*Set problem A*
In the 2018 Photo of the Year voting thread, which photo and photographer were the April 2018 entry?
*Set problem B*
From the 2018 Photo of the Year voting thread, copy the passage from "## tirediron (Jan" up to and including "Dean_Gretsch (Jan 16, 2019)".
*Set problem C*
Continue the 2018 Photo of the Year voting thread from the point where it stops.

# 2018 Photo of the Year Voting



## snowbear (Jan 14, 2019)

It's time to vote for the 2018 Photo of the Year.  Best of luck to all.
Voting ends in seven days.

1. January 2018: "New Years Day Emerald" by @Donde






2. February 2018: "Troll" by @Black_Square.





3. March 2018: "The Milky Way" by @crimbfighter




4. April 2018: "Osprey and Chick" by @EricD




5. May 2018: "Torre del Lago Tuscany" by @Sil




6. June 2018: "The Surfer" by @Sil




7. July 2018: "Monochrome" by @zombiesniper




8. August 2018:  "My Boy" by @windzup




9. September 2018: "Atlantic Puffins #3." by @gnagel




10. October 2018:  "Fiery sunset over railway lands - Toronto" by @Philmar




11. November 2018: "Number 1 in MTB photography" by @molested_cow




12. December 2018: "Prohodna Cave - The Eyes of God"  by @D7K


----------



## D7K (Jan 14, 2019)

Some absolutely great work on display here, good luck all and well done!


----------



## Jeff15 (Jan 14, 2019)

Well done everyone.........


----------



## zulu42 (Jan 16, 2019)

Incredible group of images, every one a winner.

Everybody vote!


----------



## tirediron (Jan 16, 2019)

Geezzzzzzzzzzzz people.... this thread's been up since Monday morning and we've only slightly more than a dozen votes??????????????????  Come one, get your thumb out, and vote!


----------



## Dean_Gretsch (Jan 16, 2019)

tirediron said:


> Geezzzzzzzzzzzz people.... this thread's been up since Monday morning and we've only slightly more than a dozen votes??????????????????  Come one, get your thumb out, and vote!



It seems like it is the same story every challenge/contest. They get views, but very few people seem to want to take the time to actually vote. I assume the members are photographers. Why don't we take the time to support_ other_ photographers by acknowledging and giving approval of efforts they have made? It takes just a few seconds people. STOP BEING SO DAMNED LAZY!!


----------



## RowdyRay (Jan 16, 2019)

For me, it's not about pulling my thumb out or being lazy. Believe I voted every month. Might have missed one, but this is the best of the best. They're all fantastic shots. Found myself nitpicking the photos and hung up on three. May have to roll a die, or pick a number out of a hat.This one's tough.


----------



## Derrel (Jan 16, 2019)

I voted for one of the entries. Such fantastic pictures. So,so difficult to make a choice.


----------



## dxqcanada (Jan 16, 2019)

Hmm, too bad I cannot rank my top 3 ... instead of first past the post ... makes it more difficult to select ... have to think more.
I would prefer to give multiple images credit.


----------



## Peeb (Jan 17, 2019)

*Provided data*
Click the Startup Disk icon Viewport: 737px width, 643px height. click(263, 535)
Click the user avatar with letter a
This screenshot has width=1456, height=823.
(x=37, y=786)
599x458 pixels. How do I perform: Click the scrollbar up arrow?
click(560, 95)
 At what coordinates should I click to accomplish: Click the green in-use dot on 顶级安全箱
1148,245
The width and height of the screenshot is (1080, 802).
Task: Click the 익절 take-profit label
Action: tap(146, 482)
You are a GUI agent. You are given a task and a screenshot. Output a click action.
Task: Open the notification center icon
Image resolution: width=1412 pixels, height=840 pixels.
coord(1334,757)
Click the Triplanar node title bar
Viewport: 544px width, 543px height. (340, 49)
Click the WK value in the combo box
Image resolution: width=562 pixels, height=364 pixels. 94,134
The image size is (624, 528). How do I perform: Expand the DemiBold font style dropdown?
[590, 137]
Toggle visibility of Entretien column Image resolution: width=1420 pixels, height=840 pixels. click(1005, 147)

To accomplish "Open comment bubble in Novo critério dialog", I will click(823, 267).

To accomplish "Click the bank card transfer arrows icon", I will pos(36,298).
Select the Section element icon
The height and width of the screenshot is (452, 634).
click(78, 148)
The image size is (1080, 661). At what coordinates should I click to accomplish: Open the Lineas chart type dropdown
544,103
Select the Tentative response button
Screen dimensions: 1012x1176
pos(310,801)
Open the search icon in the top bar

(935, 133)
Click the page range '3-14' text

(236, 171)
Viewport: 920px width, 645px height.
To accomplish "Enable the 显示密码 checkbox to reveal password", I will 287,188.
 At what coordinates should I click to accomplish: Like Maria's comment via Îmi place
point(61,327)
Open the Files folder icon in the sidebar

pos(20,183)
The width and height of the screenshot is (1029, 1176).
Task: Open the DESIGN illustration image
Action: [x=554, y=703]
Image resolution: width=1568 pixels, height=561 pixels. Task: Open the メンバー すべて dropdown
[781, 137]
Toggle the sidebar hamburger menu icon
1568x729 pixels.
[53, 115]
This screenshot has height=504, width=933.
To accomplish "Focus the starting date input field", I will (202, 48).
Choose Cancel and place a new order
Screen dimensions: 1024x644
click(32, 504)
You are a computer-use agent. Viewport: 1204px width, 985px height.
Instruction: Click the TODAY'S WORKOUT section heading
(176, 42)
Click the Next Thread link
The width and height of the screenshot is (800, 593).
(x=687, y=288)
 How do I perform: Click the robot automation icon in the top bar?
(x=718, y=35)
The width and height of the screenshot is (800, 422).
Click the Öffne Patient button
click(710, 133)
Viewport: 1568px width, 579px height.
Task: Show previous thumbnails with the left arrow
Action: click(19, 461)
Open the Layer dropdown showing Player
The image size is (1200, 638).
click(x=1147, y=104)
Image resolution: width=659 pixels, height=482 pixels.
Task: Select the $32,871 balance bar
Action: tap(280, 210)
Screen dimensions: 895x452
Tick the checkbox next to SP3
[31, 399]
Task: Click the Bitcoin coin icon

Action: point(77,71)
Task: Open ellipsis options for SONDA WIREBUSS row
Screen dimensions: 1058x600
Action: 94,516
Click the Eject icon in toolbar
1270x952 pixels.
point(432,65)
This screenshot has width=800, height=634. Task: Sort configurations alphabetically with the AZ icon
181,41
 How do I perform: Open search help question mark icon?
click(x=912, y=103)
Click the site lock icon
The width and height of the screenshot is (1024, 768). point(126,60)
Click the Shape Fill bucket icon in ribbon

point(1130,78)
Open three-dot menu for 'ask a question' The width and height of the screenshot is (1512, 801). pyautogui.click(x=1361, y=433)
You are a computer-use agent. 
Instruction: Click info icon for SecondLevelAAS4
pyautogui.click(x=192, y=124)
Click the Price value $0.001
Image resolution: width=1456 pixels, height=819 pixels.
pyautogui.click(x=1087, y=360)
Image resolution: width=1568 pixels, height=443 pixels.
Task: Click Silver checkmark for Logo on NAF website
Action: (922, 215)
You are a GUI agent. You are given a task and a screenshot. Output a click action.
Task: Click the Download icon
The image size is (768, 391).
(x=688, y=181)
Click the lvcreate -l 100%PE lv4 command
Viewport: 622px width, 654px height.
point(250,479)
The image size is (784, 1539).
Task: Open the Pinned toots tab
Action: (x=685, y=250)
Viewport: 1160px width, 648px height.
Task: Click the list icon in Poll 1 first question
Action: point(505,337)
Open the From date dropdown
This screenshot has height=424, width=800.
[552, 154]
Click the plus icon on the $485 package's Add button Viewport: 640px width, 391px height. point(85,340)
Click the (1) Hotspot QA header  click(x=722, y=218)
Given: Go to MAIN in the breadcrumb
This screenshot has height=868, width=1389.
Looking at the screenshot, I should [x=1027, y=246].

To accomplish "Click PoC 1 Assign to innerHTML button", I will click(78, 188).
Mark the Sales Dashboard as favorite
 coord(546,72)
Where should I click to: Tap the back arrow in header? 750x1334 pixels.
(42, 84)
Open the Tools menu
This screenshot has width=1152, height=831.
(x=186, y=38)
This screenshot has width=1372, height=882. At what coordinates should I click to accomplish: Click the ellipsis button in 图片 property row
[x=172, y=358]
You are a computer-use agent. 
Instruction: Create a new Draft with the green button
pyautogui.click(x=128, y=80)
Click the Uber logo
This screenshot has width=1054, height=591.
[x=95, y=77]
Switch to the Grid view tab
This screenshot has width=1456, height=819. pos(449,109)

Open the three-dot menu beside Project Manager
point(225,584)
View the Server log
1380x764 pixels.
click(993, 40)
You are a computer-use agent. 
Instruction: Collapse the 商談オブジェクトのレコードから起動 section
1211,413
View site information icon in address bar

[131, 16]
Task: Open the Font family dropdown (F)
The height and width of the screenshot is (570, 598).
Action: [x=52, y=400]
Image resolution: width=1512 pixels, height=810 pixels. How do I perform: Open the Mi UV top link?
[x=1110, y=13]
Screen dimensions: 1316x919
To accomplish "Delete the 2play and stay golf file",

*Final result A*
"Osprey and Chick" by @EricD

*Final result B*
## tirediron (Jan 16, 2019)

Geezzzzzzzzzzzz people.... this thread's been up since Monday morning and we've only slightly more than a dozen votes??????????????????  Come one, get your thumb out, and vote!


----------



## Dean_Gretsch (Jan 16, 2019)

*Final result C*
Bump


----------



## smoke665 (Jan 17, 2019)

@snowbear  the #3 image isn't showing today?


----------



## D7K (Jan 17, 2019)

All images showing fine for me.


----------



## smoke665 (Jan 17, 2019)

Any one else seeing this where #3 image should be displaying


----------



## Dean_Gretsch (Jan 17, 2019)

Yes, that is what I see also. I have noticed other threads with flickr photos are the same today.


----------



## smoke665 (Jan 17, 2019)

Dean_Gretsch said:


> Yes, that is what I see also. I have noticed other threads with flickr photos are the same today.



I'm wondering if the image was edited, either intentionally or accidentally on Flickr. If the image is edited and you don't go back to TPF, delete the image and repost the link this will happen.


----------



## dxqcanada (Jan 17, 2019)

I was on yesterday and earlier today ... did not have a problem seeing that image both times.


----------



## RowdyRay (Jan 17, 2019)

Voted. That was the hardest one yet. Good luck everyone. Some very nice images. 

I'm getting the same message for No. 3. It was fine yesterday. Maybe Flickr imposed the 1000 image rule?


----------



## TreeofLifeStairs (Jan 17, 2019)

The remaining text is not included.